→ **Exercise brief**:
Among the lines of the records, find all that carry the word "width" and copy them.
──────── Dataset entries ────────
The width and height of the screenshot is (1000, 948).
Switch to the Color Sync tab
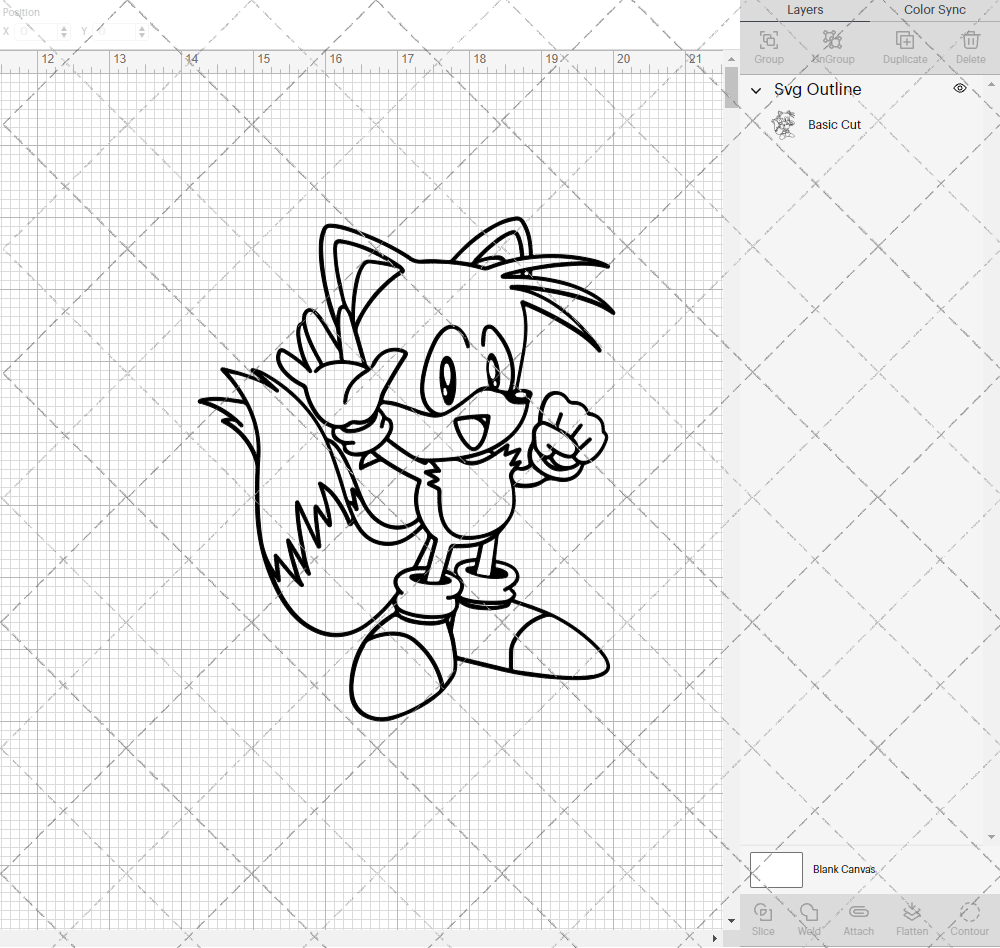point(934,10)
────────
──────── Dataset entries ────────
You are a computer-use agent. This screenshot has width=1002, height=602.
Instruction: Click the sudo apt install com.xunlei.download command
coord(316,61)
────────
→ **Task output**:
The width and height of the screenshot is (1000, 948).
You are a computer-use agent. This screenshot has width=1002, height=602.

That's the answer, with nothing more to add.